> [FRAGMENTO SELECCIONADO]:
::::::::

Retrato de una mujer en llamas (2019)
La memoria de los trazos.
En algún lugar de Francia a finales del siglo XVIII, Marianne arriba a una casa cerca de la costa para pintar el retrato de Héloïse, una mujer que se resiste a ser retratada. La belleza de la pintura será determinante en su futuro; si es del agrado del posible marido, él accederá al matrimonio. Y he aquí la oposición de esta mujer privada de libertad, que fue retirada del convento sólo para ser ofertada por su madre a un pretendiente desconocido de Milán. Para ella, el cuadro es una sentencia que definirá una vida sobre la cual ella no tiene poder alguno de decisión. Atribuyamos por de pronto la desgracia de las situaciones al contexto histórico, porque aquí ninguna de las mujeres están exentas del dominio masculino, sea en el ámbito artístico o cotidiano. Lo cierto es que la hazaña a la que se enfrenta la pintora se complica aún más, porque para enmascarar la verdadera razón de su presencia en la casa, deberá fingir ser una acompañante de día y pintar el retrato de noche, a escondidas y con el recuerdo como único aliado.

::::::::

> [TUS TAREAS]:
**A.** Según el texto sobre Retrato de una mujer en llamas, ¿de qué ciudad es el pretendiente al que la madre ofrece a Héloïse?
**B.** Sigue escribiendo el texto sobre Retrato de una mujer en llamas a partir de su última frase.

Entradas de datos almacenados
::::::::

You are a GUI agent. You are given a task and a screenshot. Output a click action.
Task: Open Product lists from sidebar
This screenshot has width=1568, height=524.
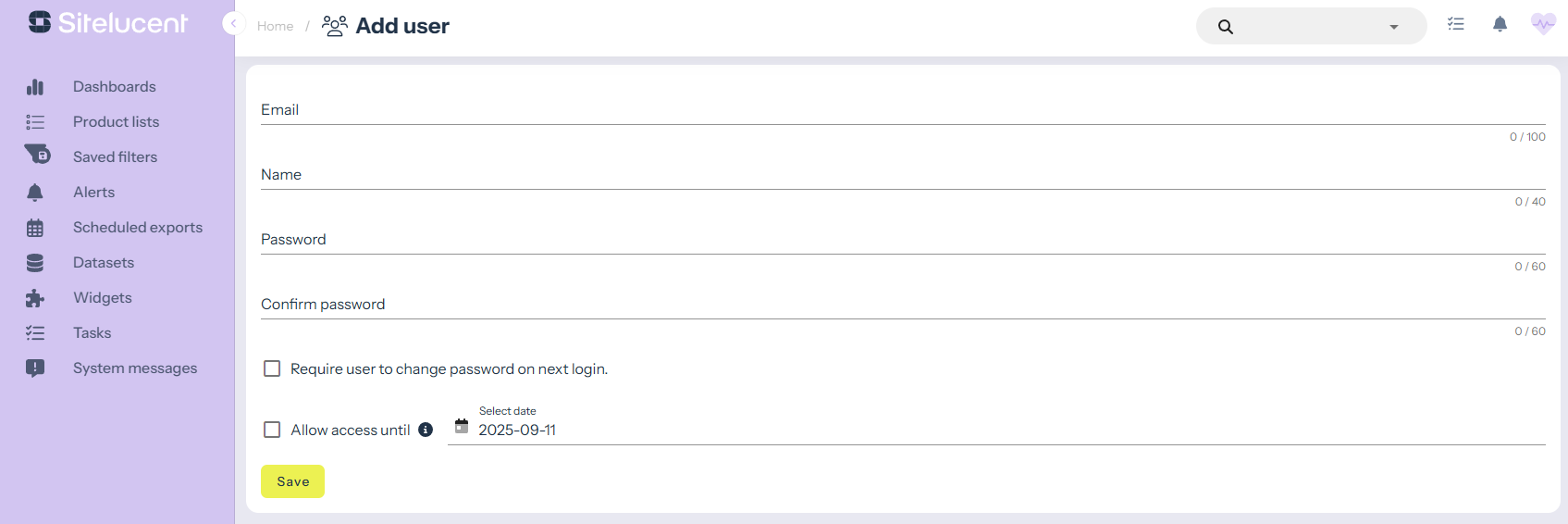pyautogui.click(x=116, y=122)
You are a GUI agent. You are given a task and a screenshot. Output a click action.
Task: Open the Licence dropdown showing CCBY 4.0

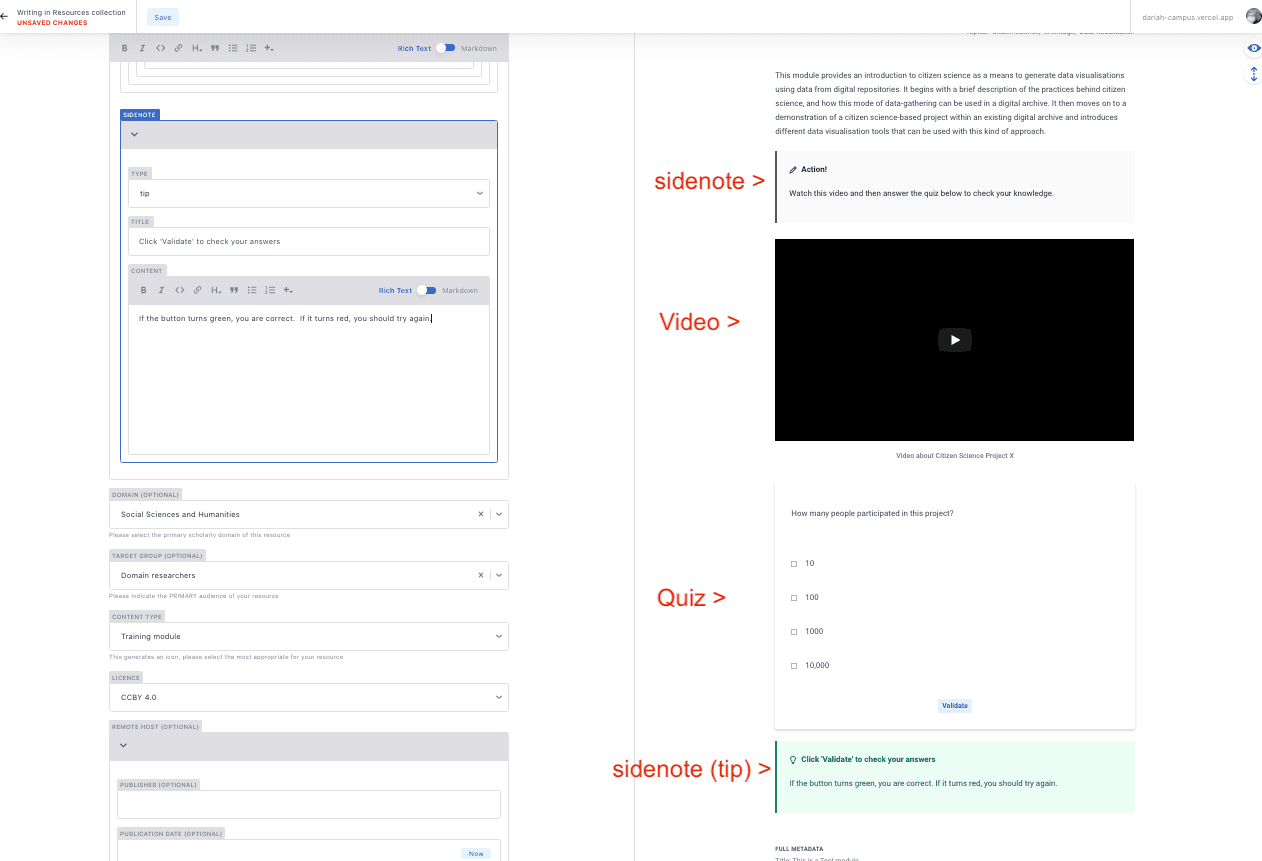tap(308, 697)
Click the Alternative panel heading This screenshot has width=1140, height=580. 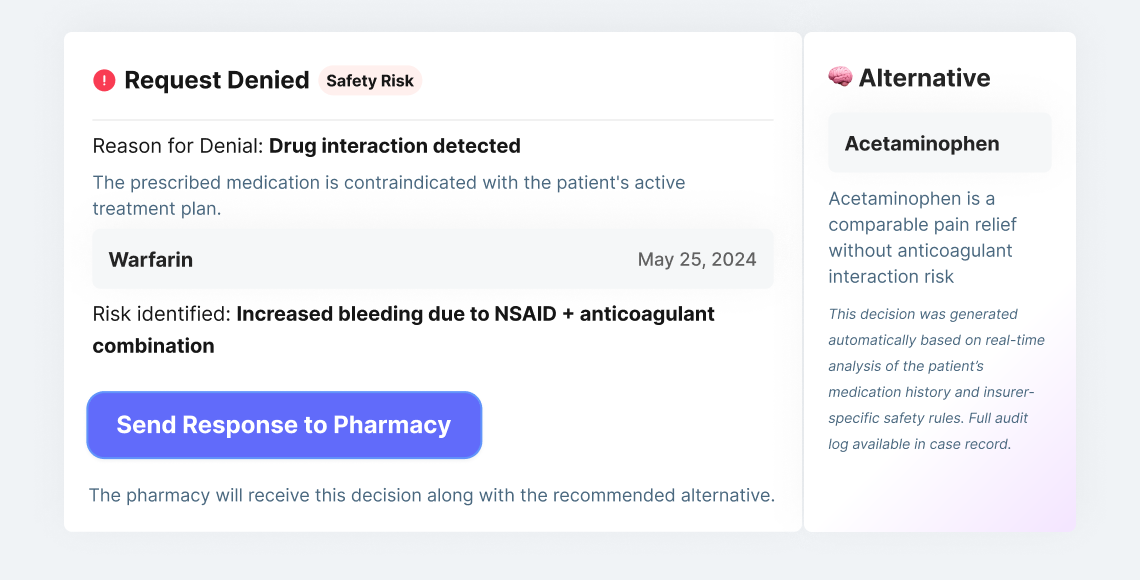[x=924, y=77]
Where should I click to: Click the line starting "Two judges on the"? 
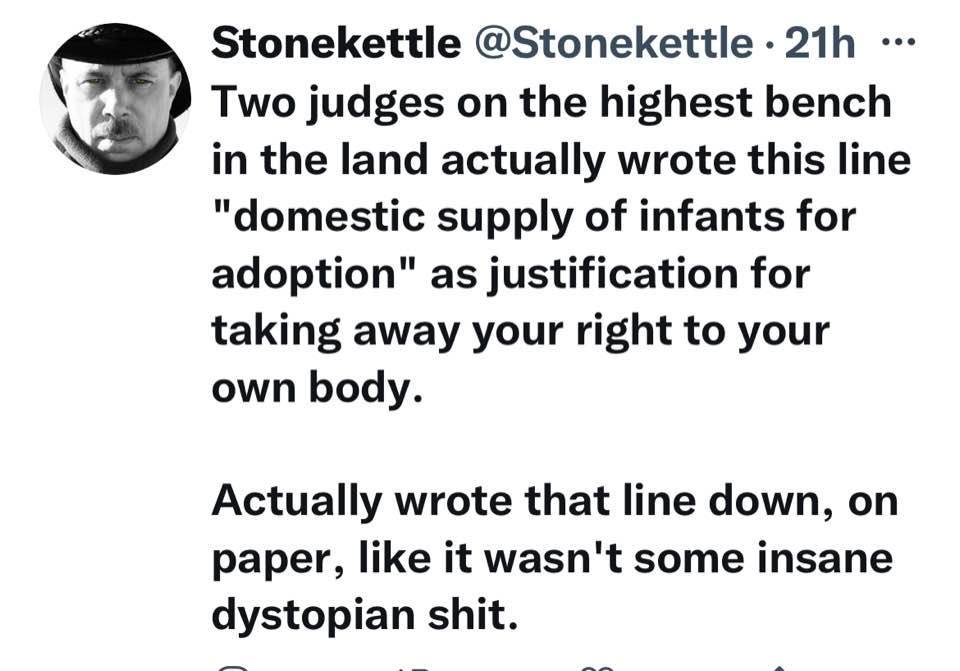pos(551,101)
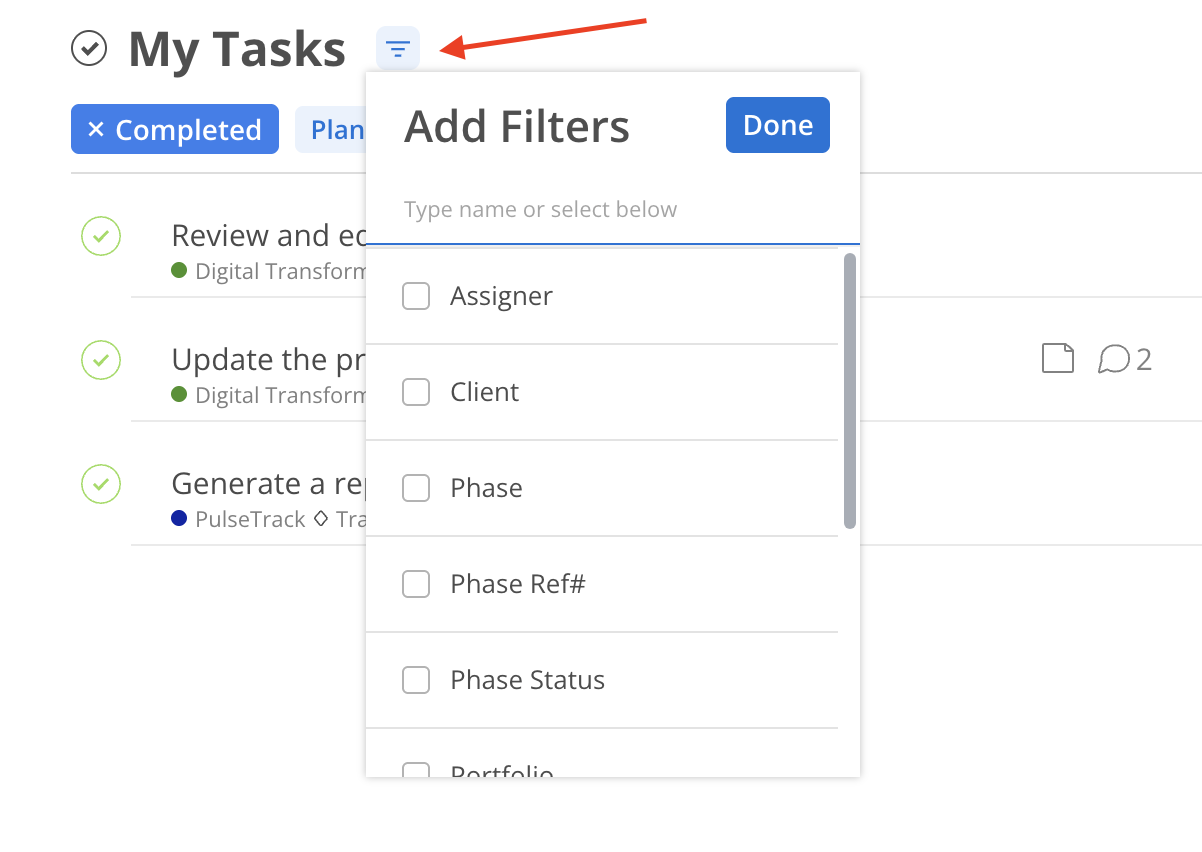Viewport: 1202px width, 852px height.
Task: Enable the Phase filter checkbox
Action: (x=416, y=488)
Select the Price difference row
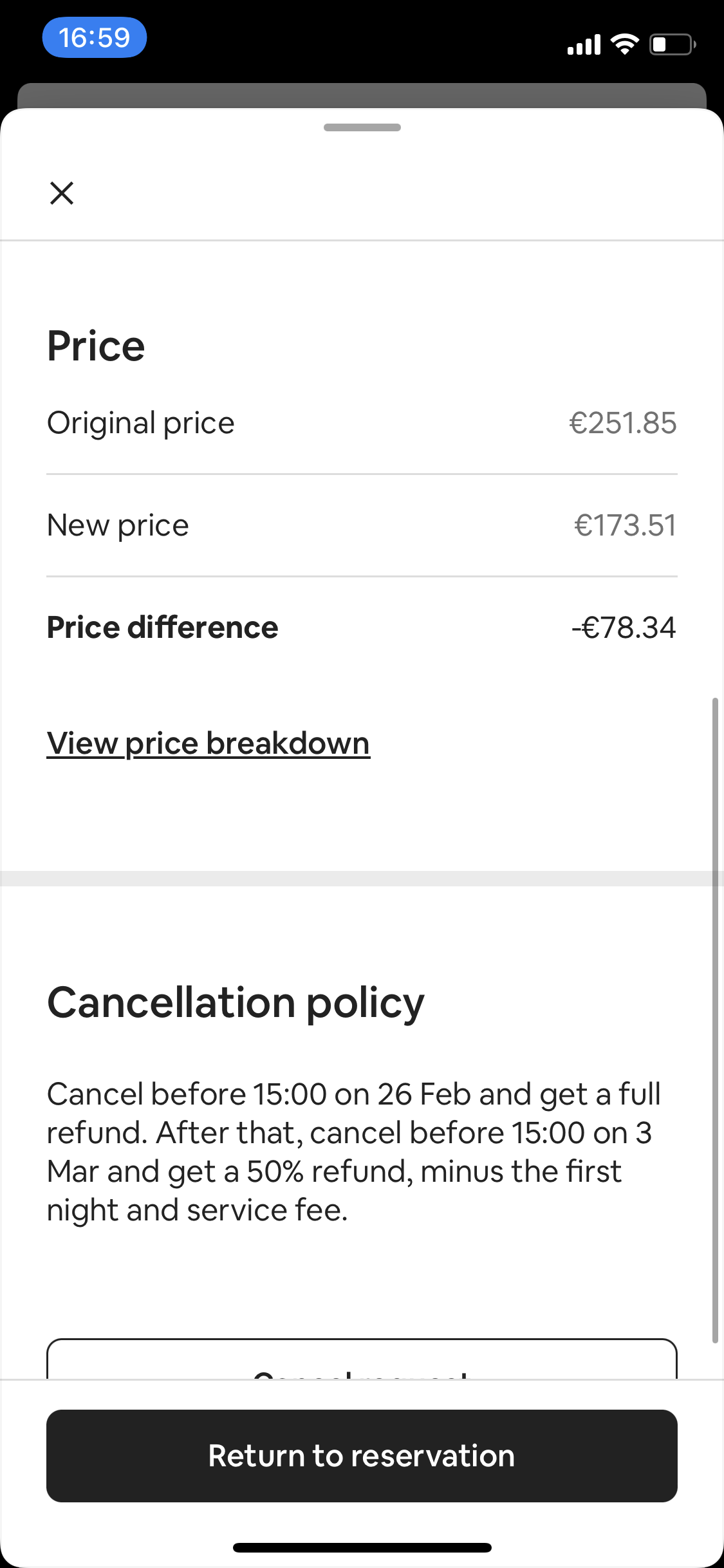Viewport: 724px width, 1568px height. pos(362,628)
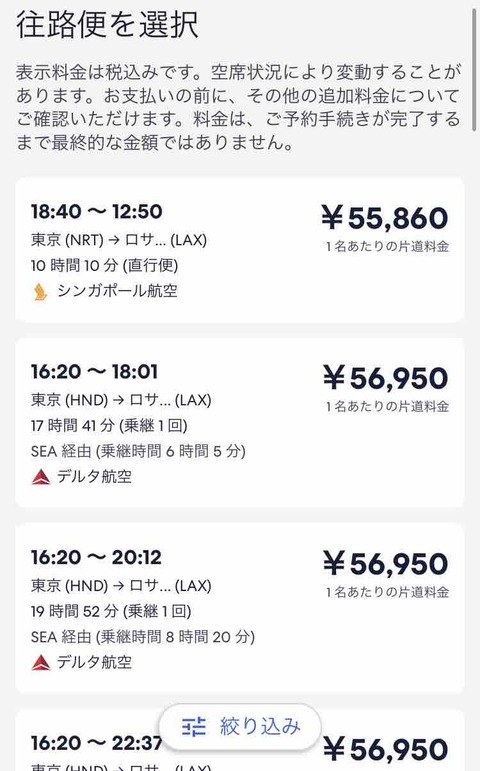Image resolution: width=480 pixels, height=771 pixels.
Task: Click the 往路便を選択 page heading
Action: [x=107, y=24]
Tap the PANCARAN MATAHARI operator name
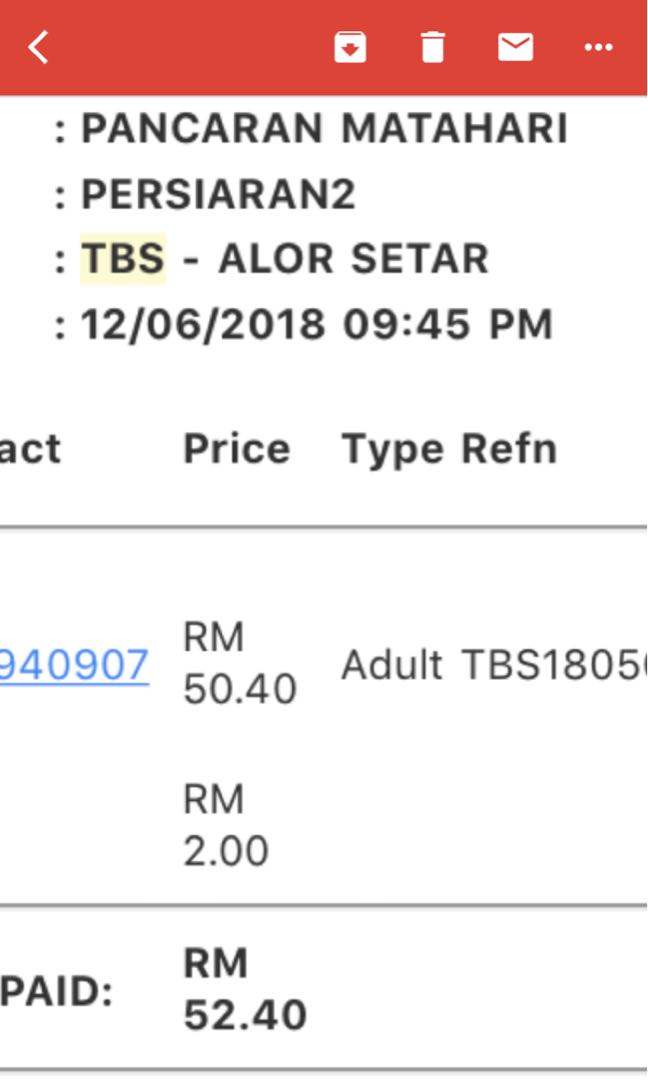Screen dimensions: 648x1080 324,129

::::::::

> [RESPUESTAS]:
**A.** De Milán.

**B.**
Tras una carrera frenética hacia el precipicio costero, Marianne ve por primera vez el rostro descubierto de Héloïse, quien revela sus ganas imperiosas de sentir bajo la pesadumbre de su condena. Y, desde este primer enfrentamiento sublime, con las olas rompiendo con fuerza sobre las piedras del acantilado, despierta en ella una fascinación por su imagen, un rostro que ella absorbe y asimila en sus paseos por la playa. Las facciones de Héloïse se impregnan en la memoria de Marianne, y ella, a la luz de las velas replica cada gesto, cada mirada, cada postura, como pequeños fragmentos que conforman las piezas de un enigma irresoluto. El piso, cubierto de bocetos de detalles de las manos, de la nuca, o del labio de Héloïse, son destellos de instantes capturados en papel de lo cual Marianne se aferra para trazar las primeras tímidas pinceladas sobre el lienzo en blanco.
En este mirar constante aflora el deseo, y en la pulsión del deseo brota una profunda pasión que se aviva con el transcurso de los días, porque el mirar implica un intercambio de miradas, un ser mirado y un devolver la mirada, razón por la cual el foco de la fotografía recae sobre los gestos, las cejas levantadas y los suspiros por la boca que evidencian la incomodidad de la contemplación y el eventual reconocimiento de la observación curiosa, pero desconfiada por el inevitable sufrimiento que se avecina.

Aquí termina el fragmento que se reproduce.